## Passage to read
┄┄┄┄┄┄┄┄┄┄

Today is my 69th birthday and I am jolted in ways that continually serve as signposts along this path of modern elder-ism.
Yesterday, a dear friend, who became a collector of my photographs over the last 12 years, informed me he was closing his office and wanted to return all the images he procured from me due to no space. And while it was difficult to let them go, he knew he had no choice as eventually he and his partner would be moving into a retirement center. He said I could resale them or gift them elsewhere.
My heart sank as tears flooded my eyes recalling the first image I sold him with a $1000 price tag. He didn’t flinch. He was a collector and he recognized talent. This image was one he featured in his conference room, called Serenity.
Reliving that memory forced me to revisit that novice artist speaking up to ask for what she deserved. What I deserved. Years later after getting his email to take back my art, I realized this was yet another step in the trajectory of loss and grief with the realization of how important life experiences are and making the most of every mindful moment.
As I launch my new site, I am working on Offerings to include teaching photography as a meditative practice.
I will still sell art; however, my Offerings, (my new services), will be available to help those afflicted by high anxiety, stress and depression going through life changes. I will take a portrait of participants at the conclusion of the sessions so their image may serve as a mirror to them on embracing the totality of themselves and their raw emotions. These Offerings are not about making money as much as it is being in service – because when I am in service to others, I am in service to me. And that elevates me to a higher vibration.

┄┄┄┄┄┄┄┄┄┄

## Dataset entries

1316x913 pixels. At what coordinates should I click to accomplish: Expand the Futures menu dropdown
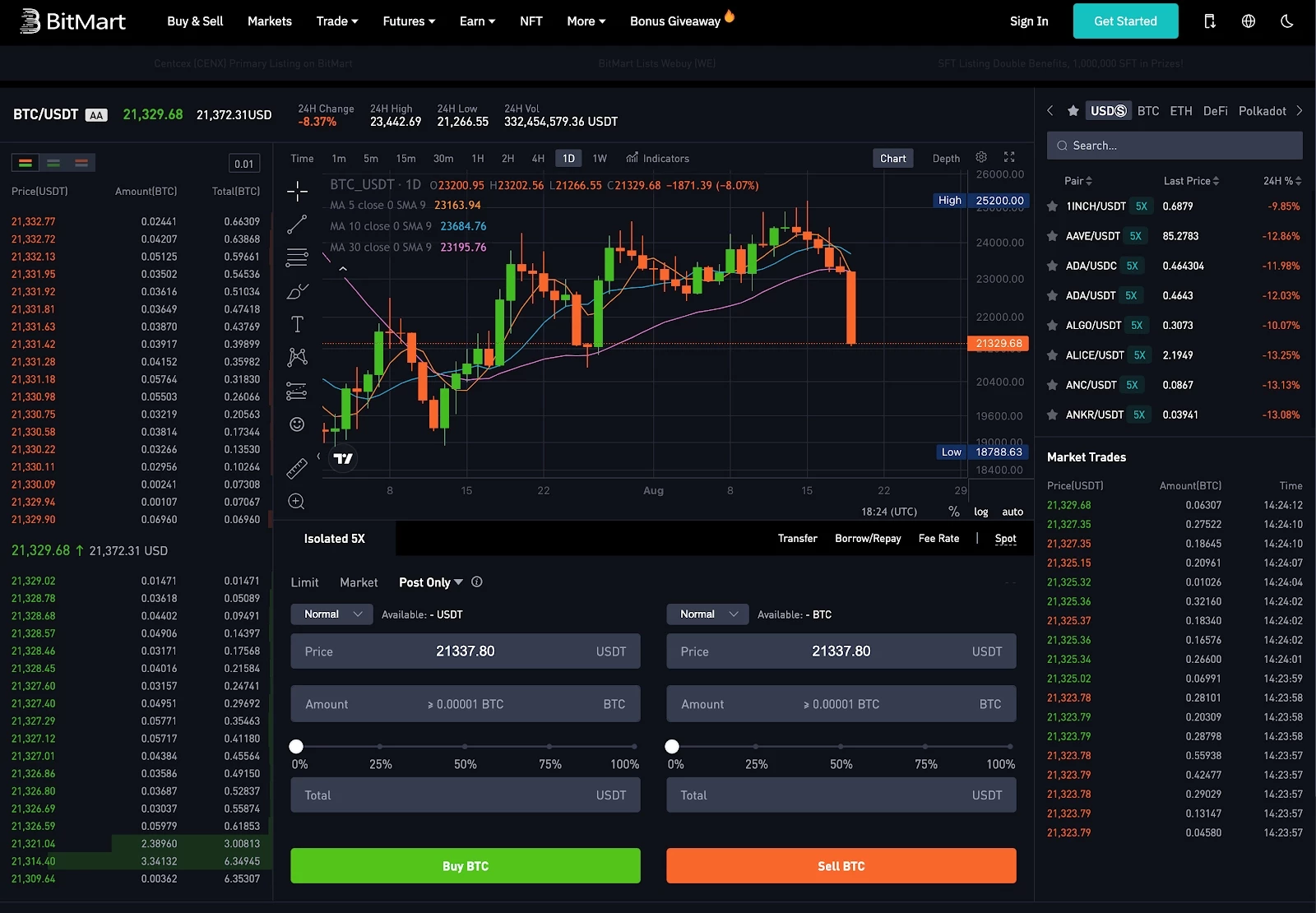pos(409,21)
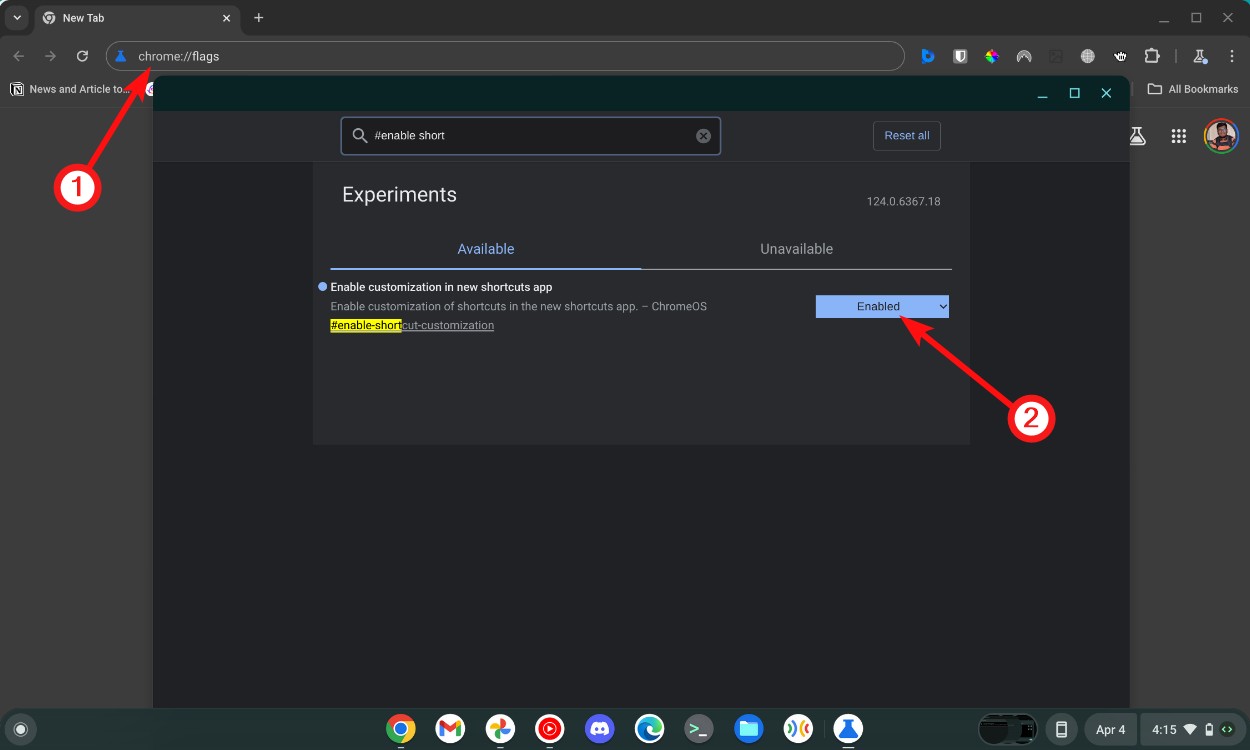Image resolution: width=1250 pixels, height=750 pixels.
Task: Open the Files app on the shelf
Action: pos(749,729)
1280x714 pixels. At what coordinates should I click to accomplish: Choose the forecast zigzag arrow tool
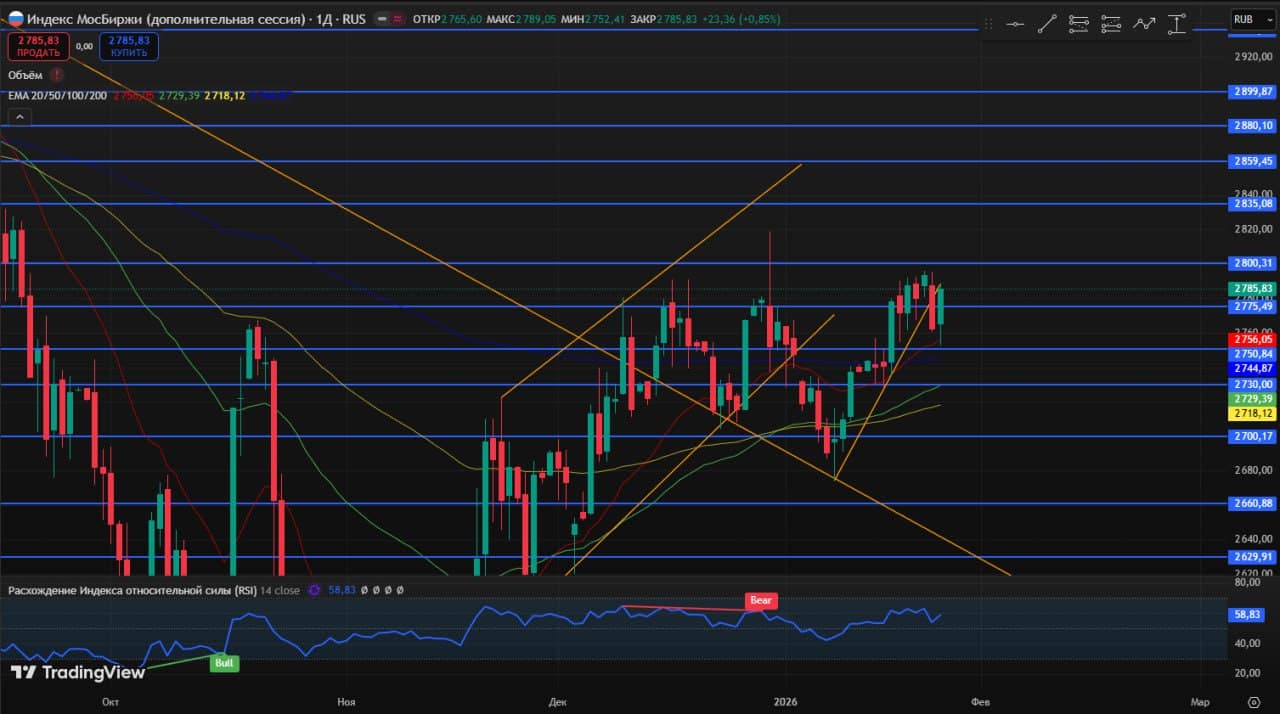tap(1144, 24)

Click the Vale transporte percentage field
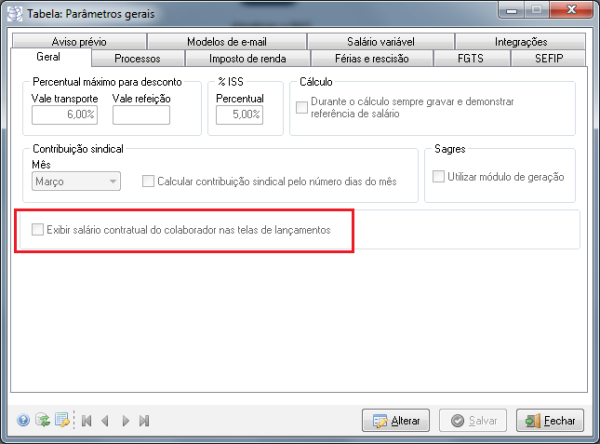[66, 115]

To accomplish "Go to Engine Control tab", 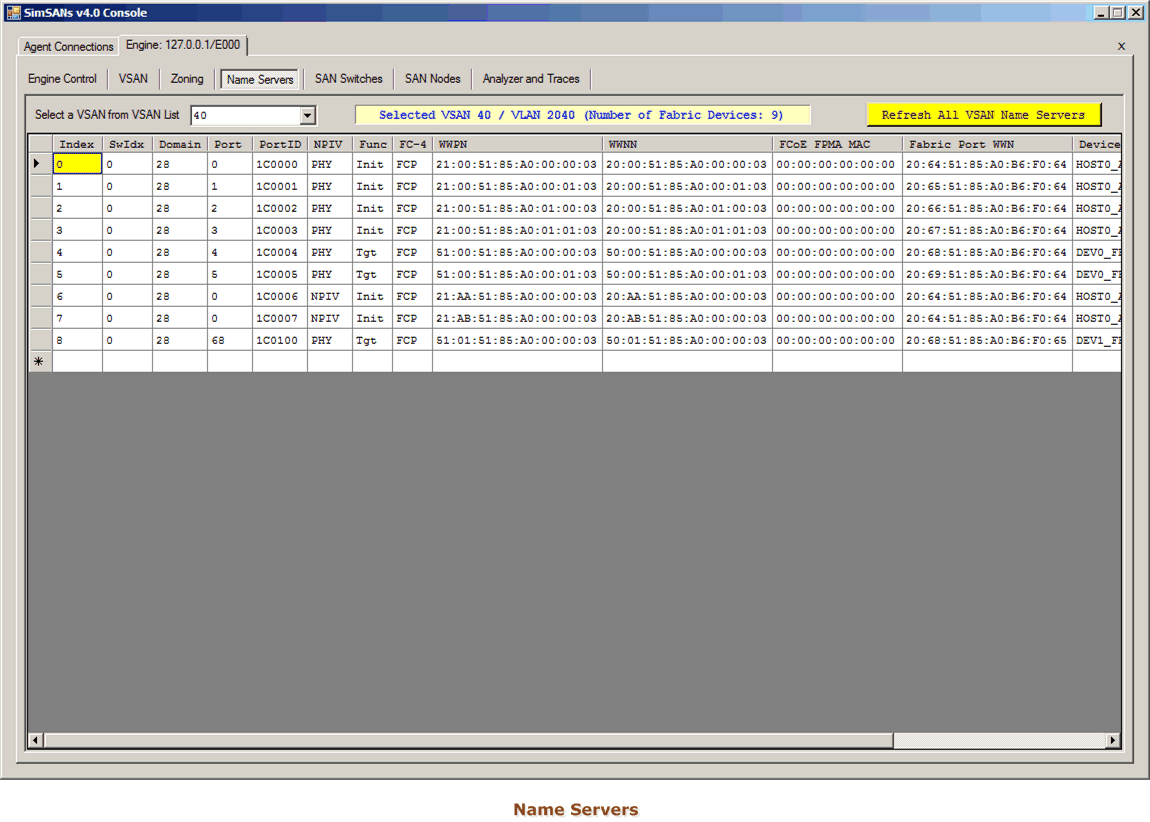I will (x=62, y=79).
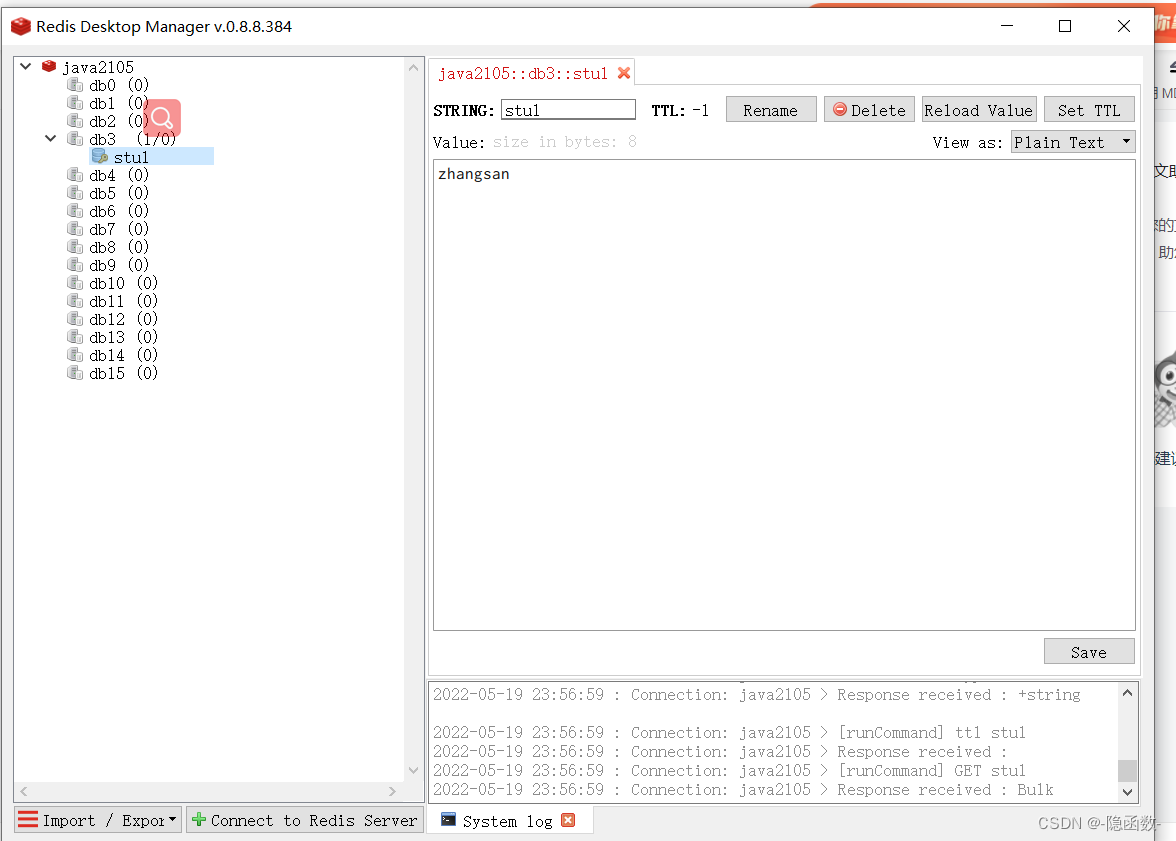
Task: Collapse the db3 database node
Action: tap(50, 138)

┄┄┄┄┄┄┄┄┄┄

## Work instructions
**a.** Answer these questions on the birthday reflection:
(i) What price tag did the first image sold to the collector carry?
(ii) What was that image called?
(iii) What will be taken of participants at the conclusion of the sessions?
**b.** Rewrite the birthday reflection starting with "Reliving that memory" and going on through "a meditative practice.", replacing "novice artist" with "beginning artist".
**c.** Carry on the birthday reflection from the point where it stops.
The records are not required for this work.

## Activity answers
**a.**
(i) $1000
(ii) Serenity
(iii) A portrait

**b.**
Reliving that memory forced me to revisit that beginning artist speaking up to ask for what she deserved. What I deserved. Years later after getting his email to take back my art, I realized this was yet another step in the trajectory of loss and grief with the realization of how important life experiences are and making the most of every mindful moment.
As I launch my new site, I am working on Offerings to include teaching photography as a meditative practice.

**c.**
I am continually reminding myself that I am enough. The pandemic has challenged me physically on ways to stay fit; I have my recumbent bike, online trainer sessions, yoga classes and, the latest being, chair ballet. Last night, my right arm just said…enough. It was tingling inside. I went to bed with an ice pack wrapped around it.
It wasn’t until early morning when I realized I had a support sleeve I could pull up on the arm. I laid there feeling, at last, the comfort of pain relief. Breathing deep, I did a calming meditation. My birthday message came through loud and clear…… Be okay with being in this liminal space. I am creating at all times. Just rest.
So, this month I have cleared my workout calendar. I have a massage coming up and will continue to do my daily walks. I envision having long blocks of meditative time to remind myself how much I architect my own growth.
I reflect back on Angeles Arrien’s words from the Second Half of Life….
“Nothing suffocates the life force more thoroughly than trying to control what is happening.”
Applying that to my physical life, I move forward into my 69th birthday year with grace and calmness, holding the gentleness of my being close.